The Project Planning library contains the Master Project Schedule and any sub-schedules, plus any and all project planning documents (e.g. Project Management Plan, Project Activity Plans, etc).

The Requirements and Scope library contains all of the documents related to the project requirements including diagrams and tracking matrices.

The Project Execution library contains all of the formal status reports including both the internal reports only used by the core team as well as the publicly published reports. It will also contain any formal change requests.

The Project Close library contains all of the formal sign-offs and the Project Close checklist that may be mandated by your organization.

You may also wish to create libraries for your Software Development Life Cycle (Design, Construction, Testing, Implementation).


Setting up a SharePoint Project Site Part 6 – The Project Status Dashboard

Executing Monitoring and Controlling

Assembling a Project Status Dashboard is a powerful way to use the capabilities of SharePoint. Instead of having to create a weekly status report manually, SharePoint can do it for you using information you are already updating on the site. This can be a big time saver. The page is updated in real-time as you update the component parts that are shown on the page so the sponsor or other stakeholders can always see the latest status instead of having to wait for you to send it.

Another advantage of the dashboard is that it acts like “mission control” for the project manager. I would always start my day on the dashboard to help determine on what I need to focus. In one place you have your upcoming milestones, high impact issues and risks, and action items due in the next 7 days. You can drill into the details of each item right from that page. This beats looking for each piece individually in documents on a network drive.

I use the SharePoint “web part page” to set up the Project Status Dashboard. A “web part page” allows you to assemble a page from existing lists, libraries and other SharePoint components you have already built on your project site. I like the 3-column format for fitting all of the important information.

Here is the information I include and how I format it:

First Row, across all 3 columns:

The Project Information Announcement – contains basic project information such as the name, number, description and benefits, sponsor name and project manager name.

Second Row, across all 3 columns:

The Project Status Announcement – contains a few sentences from the Project Manager and Lead Business Analyst on the state of the project. I like to update this weekly or whenever an important milestone is reached.

Third Row:

Column 1: The Project Health Scorecard

Column 2: A view on the Issues list containing only high impact Issues, and under that, a view on the risks list containing only high exposure Risks

Column 3: Upcoming Milestones (current month and next month)
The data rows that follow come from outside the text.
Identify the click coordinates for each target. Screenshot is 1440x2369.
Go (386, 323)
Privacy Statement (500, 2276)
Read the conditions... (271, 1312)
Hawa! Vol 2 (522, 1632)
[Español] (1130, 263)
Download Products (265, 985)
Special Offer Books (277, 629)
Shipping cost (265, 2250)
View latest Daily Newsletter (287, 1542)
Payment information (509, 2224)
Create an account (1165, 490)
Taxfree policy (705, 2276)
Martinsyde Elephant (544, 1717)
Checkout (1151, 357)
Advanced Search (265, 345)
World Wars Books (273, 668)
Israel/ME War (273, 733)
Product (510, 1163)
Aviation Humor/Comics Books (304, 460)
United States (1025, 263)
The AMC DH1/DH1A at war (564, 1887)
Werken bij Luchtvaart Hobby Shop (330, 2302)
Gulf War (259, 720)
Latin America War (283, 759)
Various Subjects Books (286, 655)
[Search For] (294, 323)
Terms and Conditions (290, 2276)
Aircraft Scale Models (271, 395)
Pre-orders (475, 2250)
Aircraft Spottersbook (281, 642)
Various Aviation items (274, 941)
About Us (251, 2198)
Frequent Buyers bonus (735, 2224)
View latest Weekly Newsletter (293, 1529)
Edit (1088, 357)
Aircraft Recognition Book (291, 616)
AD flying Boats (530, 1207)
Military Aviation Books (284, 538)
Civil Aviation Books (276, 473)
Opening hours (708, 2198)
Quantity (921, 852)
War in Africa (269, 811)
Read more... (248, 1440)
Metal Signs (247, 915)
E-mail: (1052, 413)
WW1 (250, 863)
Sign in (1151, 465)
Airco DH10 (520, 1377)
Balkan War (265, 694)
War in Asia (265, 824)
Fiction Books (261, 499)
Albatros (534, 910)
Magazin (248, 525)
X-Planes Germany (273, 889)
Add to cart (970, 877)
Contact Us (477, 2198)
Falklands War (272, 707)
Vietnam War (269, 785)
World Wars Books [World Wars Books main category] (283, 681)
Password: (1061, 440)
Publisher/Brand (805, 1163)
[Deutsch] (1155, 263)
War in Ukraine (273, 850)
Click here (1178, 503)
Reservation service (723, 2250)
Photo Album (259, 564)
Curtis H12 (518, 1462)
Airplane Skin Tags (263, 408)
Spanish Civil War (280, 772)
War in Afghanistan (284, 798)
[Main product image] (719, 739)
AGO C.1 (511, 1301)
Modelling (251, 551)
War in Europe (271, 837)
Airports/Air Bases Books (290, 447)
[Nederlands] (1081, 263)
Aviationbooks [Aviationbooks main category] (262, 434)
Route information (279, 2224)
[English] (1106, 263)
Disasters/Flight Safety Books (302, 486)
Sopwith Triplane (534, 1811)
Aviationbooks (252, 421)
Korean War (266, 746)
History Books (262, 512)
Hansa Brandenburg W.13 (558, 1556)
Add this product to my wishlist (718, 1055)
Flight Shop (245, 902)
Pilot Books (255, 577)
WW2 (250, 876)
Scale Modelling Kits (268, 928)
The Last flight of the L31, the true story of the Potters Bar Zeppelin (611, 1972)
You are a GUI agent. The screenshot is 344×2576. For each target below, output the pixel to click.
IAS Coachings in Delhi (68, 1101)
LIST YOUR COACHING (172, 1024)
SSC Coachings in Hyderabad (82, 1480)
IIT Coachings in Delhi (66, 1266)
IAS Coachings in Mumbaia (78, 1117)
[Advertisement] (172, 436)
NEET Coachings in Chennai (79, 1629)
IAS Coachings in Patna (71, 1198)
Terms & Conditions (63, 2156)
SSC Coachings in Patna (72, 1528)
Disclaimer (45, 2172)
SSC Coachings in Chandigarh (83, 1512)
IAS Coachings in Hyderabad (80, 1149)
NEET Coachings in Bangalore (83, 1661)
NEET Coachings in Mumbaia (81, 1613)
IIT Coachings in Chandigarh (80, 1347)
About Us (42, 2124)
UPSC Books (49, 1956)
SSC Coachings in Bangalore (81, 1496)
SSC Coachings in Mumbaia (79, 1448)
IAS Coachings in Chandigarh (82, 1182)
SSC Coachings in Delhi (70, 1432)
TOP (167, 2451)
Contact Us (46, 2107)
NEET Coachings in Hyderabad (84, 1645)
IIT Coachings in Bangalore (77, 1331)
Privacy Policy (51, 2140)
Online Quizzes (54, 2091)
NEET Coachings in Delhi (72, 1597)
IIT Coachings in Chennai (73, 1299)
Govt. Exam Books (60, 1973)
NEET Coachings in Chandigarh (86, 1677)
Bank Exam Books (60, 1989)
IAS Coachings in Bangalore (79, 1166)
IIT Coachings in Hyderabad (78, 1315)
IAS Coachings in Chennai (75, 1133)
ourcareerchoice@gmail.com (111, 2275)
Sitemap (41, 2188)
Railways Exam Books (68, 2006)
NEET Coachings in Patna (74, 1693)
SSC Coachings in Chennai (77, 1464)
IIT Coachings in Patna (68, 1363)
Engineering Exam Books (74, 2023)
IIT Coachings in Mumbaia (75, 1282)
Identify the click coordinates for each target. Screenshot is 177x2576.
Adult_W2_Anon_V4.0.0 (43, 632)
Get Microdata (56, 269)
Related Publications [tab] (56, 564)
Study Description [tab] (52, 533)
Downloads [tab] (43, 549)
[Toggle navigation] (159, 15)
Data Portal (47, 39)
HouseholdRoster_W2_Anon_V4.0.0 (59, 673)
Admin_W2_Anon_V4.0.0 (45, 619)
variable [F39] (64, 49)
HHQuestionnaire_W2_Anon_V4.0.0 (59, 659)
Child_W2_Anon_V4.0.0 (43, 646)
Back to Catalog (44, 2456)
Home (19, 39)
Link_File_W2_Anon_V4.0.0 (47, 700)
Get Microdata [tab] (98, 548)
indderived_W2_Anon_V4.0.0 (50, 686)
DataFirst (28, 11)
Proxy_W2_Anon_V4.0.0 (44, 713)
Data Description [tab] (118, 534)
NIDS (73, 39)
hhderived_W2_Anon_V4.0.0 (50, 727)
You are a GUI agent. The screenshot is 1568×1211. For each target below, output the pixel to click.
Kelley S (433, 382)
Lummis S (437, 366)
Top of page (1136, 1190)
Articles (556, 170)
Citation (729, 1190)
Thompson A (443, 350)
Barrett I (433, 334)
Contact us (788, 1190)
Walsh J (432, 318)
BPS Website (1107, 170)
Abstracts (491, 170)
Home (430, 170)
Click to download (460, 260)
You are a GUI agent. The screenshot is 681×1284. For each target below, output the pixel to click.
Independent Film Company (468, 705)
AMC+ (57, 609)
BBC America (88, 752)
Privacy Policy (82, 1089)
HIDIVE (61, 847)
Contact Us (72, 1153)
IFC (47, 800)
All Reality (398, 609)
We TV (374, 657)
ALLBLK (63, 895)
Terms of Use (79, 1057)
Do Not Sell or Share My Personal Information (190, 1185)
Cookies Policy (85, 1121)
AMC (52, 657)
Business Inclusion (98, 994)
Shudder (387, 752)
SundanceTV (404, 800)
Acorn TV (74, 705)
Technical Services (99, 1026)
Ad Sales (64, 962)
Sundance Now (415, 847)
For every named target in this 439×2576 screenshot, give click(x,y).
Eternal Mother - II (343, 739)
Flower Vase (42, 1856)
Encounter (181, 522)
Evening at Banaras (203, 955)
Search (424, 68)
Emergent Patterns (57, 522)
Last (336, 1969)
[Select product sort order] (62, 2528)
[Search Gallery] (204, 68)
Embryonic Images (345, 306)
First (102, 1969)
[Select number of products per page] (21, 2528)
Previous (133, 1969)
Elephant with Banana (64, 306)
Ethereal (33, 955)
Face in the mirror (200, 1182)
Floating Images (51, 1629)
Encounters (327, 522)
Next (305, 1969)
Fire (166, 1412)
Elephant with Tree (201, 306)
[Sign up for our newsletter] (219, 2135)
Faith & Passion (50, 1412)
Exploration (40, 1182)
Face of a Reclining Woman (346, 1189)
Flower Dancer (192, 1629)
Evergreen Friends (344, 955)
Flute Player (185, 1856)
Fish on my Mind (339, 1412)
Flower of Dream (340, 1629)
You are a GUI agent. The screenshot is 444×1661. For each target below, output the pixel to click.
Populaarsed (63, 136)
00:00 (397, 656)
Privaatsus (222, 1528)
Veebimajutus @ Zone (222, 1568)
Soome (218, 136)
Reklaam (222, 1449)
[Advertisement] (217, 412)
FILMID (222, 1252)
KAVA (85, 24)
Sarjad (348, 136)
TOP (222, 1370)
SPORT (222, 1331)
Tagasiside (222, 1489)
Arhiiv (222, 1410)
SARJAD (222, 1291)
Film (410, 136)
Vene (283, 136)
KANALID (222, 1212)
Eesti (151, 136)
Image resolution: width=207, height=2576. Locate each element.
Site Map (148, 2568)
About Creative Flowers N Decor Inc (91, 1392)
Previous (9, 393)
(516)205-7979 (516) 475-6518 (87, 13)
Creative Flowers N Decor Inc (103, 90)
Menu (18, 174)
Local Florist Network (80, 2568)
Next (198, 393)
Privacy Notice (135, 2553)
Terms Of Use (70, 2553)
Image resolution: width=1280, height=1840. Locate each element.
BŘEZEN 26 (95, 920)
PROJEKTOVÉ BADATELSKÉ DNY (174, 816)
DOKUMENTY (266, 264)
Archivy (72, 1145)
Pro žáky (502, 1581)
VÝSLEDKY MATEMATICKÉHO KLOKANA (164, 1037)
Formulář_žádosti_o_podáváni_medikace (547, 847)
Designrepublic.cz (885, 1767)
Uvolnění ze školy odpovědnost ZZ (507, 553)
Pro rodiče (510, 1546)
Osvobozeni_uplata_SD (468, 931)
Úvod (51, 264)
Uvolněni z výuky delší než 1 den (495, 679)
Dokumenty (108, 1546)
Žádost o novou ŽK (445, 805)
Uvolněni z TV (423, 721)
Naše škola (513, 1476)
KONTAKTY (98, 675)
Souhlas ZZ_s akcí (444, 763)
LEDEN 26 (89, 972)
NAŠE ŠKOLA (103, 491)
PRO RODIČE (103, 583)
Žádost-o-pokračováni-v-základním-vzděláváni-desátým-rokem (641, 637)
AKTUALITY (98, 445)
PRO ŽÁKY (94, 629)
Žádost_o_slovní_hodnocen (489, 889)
Fourth Row, across all columns:

Time Off Calendar for key project team members and stakeholders

Fifth and Sixth Rows, across all columns:

Action Items Due in the next 7 Days – I use a view over the Action Items List.

Action Items Completed in the last 7 Days – I use a view over the Action Items List.

Seventh Row, across all columns:

Key project documents from the document libraries.

You may need to educate and train your users to come here first for information but it will be well worth your time to do so.